— Records to use —
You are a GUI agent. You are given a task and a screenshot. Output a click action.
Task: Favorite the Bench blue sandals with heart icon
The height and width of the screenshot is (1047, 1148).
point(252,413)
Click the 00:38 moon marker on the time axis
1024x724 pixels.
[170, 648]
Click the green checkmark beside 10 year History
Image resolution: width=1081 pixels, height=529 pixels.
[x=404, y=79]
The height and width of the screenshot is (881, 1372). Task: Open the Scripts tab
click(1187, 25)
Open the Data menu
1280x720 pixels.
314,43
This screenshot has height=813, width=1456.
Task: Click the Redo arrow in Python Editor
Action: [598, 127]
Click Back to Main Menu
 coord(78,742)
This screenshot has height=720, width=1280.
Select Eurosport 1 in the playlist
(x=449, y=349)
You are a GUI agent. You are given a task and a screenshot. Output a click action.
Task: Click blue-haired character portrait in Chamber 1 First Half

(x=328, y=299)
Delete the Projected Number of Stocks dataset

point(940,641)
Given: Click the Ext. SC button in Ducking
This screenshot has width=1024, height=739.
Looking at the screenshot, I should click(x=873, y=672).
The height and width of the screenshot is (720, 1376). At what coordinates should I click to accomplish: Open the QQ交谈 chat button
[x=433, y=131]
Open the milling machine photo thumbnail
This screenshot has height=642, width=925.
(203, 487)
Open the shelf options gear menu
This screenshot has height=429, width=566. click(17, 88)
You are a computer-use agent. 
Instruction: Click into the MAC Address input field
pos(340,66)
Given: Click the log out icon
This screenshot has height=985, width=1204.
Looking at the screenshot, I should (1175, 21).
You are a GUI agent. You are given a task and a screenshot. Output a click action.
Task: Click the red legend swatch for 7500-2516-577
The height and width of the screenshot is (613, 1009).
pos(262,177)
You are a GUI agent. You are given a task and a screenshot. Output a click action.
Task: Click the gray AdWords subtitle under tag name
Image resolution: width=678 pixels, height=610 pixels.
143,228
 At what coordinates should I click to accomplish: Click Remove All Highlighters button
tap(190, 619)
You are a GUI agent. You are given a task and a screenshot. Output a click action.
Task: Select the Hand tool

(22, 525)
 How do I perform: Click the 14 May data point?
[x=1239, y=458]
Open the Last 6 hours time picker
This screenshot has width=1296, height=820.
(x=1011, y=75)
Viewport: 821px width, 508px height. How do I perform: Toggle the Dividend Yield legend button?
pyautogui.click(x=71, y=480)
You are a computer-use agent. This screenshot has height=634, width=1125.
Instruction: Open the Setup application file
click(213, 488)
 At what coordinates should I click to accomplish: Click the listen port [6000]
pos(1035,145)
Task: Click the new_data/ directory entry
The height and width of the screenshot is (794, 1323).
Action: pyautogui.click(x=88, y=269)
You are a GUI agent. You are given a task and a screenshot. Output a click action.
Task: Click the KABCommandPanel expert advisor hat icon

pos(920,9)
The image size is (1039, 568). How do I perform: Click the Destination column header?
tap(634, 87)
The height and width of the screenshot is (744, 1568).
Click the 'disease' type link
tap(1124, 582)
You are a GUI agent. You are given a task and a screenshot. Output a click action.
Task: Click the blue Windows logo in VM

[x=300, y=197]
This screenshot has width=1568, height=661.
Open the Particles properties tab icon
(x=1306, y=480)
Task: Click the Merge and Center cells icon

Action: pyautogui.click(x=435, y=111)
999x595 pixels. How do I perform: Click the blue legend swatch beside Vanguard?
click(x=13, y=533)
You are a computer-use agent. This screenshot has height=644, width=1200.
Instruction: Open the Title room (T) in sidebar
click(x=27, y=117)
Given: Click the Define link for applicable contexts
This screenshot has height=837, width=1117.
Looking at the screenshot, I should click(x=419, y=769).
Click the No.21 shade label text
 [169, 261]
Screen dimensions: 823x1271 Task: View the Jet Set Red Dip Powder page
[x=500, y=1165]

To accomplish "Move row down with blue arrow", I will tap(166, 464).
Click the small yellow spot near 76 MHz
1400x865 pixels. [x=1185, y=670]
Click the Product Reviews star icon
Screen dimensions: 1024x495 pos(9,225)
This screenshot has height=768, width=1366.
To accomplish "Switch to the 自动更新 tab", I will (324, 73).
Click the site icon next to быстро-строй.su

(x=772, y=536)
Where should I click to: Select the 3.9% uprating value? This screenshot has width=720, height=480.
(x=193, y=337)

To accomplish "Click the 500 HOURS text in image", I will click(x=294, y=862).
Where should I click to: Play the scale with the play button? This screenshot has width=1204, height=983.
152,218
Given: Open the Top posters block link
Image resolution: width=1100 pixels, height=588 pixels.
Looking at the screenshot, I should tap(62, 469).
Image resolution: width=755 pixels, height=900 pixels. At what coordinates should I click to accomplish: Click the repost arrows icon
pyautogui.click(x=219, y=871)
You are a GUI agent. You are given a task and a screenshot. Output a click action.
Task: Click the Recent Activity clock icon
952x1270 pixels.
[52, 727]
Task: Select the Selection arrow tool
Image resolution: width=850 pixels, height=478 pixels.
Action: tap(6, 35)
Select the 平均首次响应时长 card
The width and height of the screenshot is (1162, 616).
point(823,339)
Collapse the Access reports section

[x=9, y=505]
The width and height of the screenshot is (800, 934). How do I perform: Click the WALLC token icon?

— How to complete this task —
Without changing a word, print all of the entries above.

— Output for this exercise —
You are a GUI agent. You are given a task and a screenshot. Output a click action.
Task: Favorite the Bench blue sandals with heart icon
The height and width of the screenshot is (1047, 1148).
point(252,413)
Click the 00:38 moon marker on the time axis
1024x724 pixels.
[170, 648]
Click the green checkmark beside 10 year History
Image resolution: width=1081 pixels, height=529 pixels.
[x=404, y=79]
The height and width of the screenshot is (881, 1372). Task: Open the Scripts tab
click(1187, 25)
Open the Data menu
1280x720 pixels.
314,43
This screenshot has height=813, width=1456.
Task: Click the Redo arrow in Python Editor
Action: [598, 127]
Click Back to Main Menu
 coord(78,742)
This screenshot has height=720, width=1280.
Select Eurosport 1 in the playlist
(x=449, y=349)
You are a GUI agent. You are given a task and a screenshot. Output a click action.
Task: Click blue-haired character portrait in Chamber 1 First Half

(x=328, y=299)
Delete the Projected Number of Stocks dataset

point(940,641)
Given: Click the Ext. SC button in Ducking
This screenshot has width=1024, height=739.
Looking at the screenshot, I should click(x=873, y=672).
The height and width of the screenshot is (720, 1376). At what coordinates should I click to accomplish: Open the QQ交谈 chat button
[x=433, y=131]
Open the milling machine photo thumbnail
This screenshot has height=642, width=925.
(203, 487)
Open the shelf options gear menu
This screenshot has height=429, width=566. click(17, 88)
You are a computer-use agent. 
Instruction: Click into the MAC Address input field
pos(340,66)
Given: Click the log out icon
This screenshot has height=985, width=1204.
Looking at the screenshot, I should (1175, 21).
You are a GUI agent. You are given a task and a screenshot. Output a click action.
Task: Click the red legend swatch for 7500-2516-577
The height and width of the screenshot is (613, 1009).
pos(262,177)
You are a GUI agent. You are given a task and a screenshot. Output a click action.
Task: Click the gray AdWords subtitle under tag name
Image resolution: width=678 pixels, height=610 pixels.
143,228
 At what coordinates should I click to accomplish: Click Remove All Highlighters button
tap(190, 619)
You are a GUI agent. You are given a task and a screenshot. Output a click action.
Task: Select the Hand tool

(22, 525)
 How do I perform: Click the 14 May data point?
[x=1239, y=458]
Open the Last 6 hours time picker
This screenshot has width=1296, height=820.
(x=1011, y=75)
Viewport: 821px width, 508px height. How do I perform: Toggle the Dividend Yield legend button?
pyautogui.click(x=71, y=480)
You are a computer-use agent. This screenshot has height=634, width=1125.
Instruction: Open the Setup application file
click(213, 488)
 At what coordinates should I click to accomplish: Click the listen port [6000]
pos(1035,145)
Task: Click the new_data/ directory entry
The height and width of the screenshot is (794, 1323).
Action: pyautogui.click(x=88, y=269)
You are a GUI agent. You are given a task and a screenshot. Output a click action.
Task: Click the KABCommandPanel expert advisor hat icon

pos(920,9)
The image size is (1039, 568). How do I perform: Click the Destination column header?
tap(634, 87)
The height and width of the screenshot is (744, 1568).
Click the 'disease' type link
tap(1124, 582)
You are a GUI agent. You are given a task and a screenshot. Output a click action.
Task: Click the blue Windows logo in VM

[x=300, y=197]
This screenshot has width=1568, height=661.
Open the Particles properties tab icon
(x=1306, y=480)
Task: Click the Merge and Center cells icon

Action: pyautogui.click(x=435, y=111)
999x595 pixels. How do I perform: Click the blue legend swatch beside Vanguard?
click(x=13, y=533)
You are a computer-use agent. This screenshot has height=644, width=1200.
Instruction: Open the Title room (T) in sidebar
click(x=27, y=117)
Given: Click the Define link for applicable contexts
This screenshot has height=837, width=1117.
Looking at the screenshot, I should click(x=419, y=769).
Click the No.21 shade label text
 [169, 261]
Screen dimensions: 823x1271 Task: View the Jet Set Red Dip Powder page
[x=500, y=1165]

To accomplish "Move row down with blue arrow", I will tap(166, 464).
Click the small yellow spot near 76 MHz
1400x865 pixels. [x=1185, y=670]
Click the Product Reviews star icon
Screen dimensions: 1024x495 pos(9,225)
This screenshot has height=768, width=1366.
To accomplish "Switch to the 自动更新 tab", I will (324, 73).
Click the site icon next to быстро-строй.su

(x=772, y=536)
Where should I click to: Select the 3.9% uprating value? This screenshot has width=720, height=480.
(x=193, y=337)

To accomplish "Click the 500 HOURS text in image", I will click(x=294, y=862).
Where should I click to: Play the scale with the play button? This screenshot has width=1204, height=983.
152,218
Given: Open the Top posters block link
Image resolution: width=1100 pixels, height=588 pixels.
Looking at the screenshot, I should tap(62, 469).
Image resolution: width=755 pixels, height=900 pixels. At what coordinates should I click to accomplish: Click the repost arrows icon
pyautogui.click(x=219, y=871)
You are a GUI agent. You are given a task and a screenshot. Output a click action.
Task: Click the Recent Activity clock icon
952x1270 pixels.
[52, 727]
Task: Select the Selection arrow tool
Image resolution: width=850 pixels, height=478 pixels.
Action: tap(6, 35)
Select the 平均首次响应时长 card
The width and height of the screenshot is (1162, 616).
point(823,339)
Collapse the Access reports section

[x=9, y=505]
The width and height of the screenshot is (800, 934). How do I perform: Click the WALLC token icon?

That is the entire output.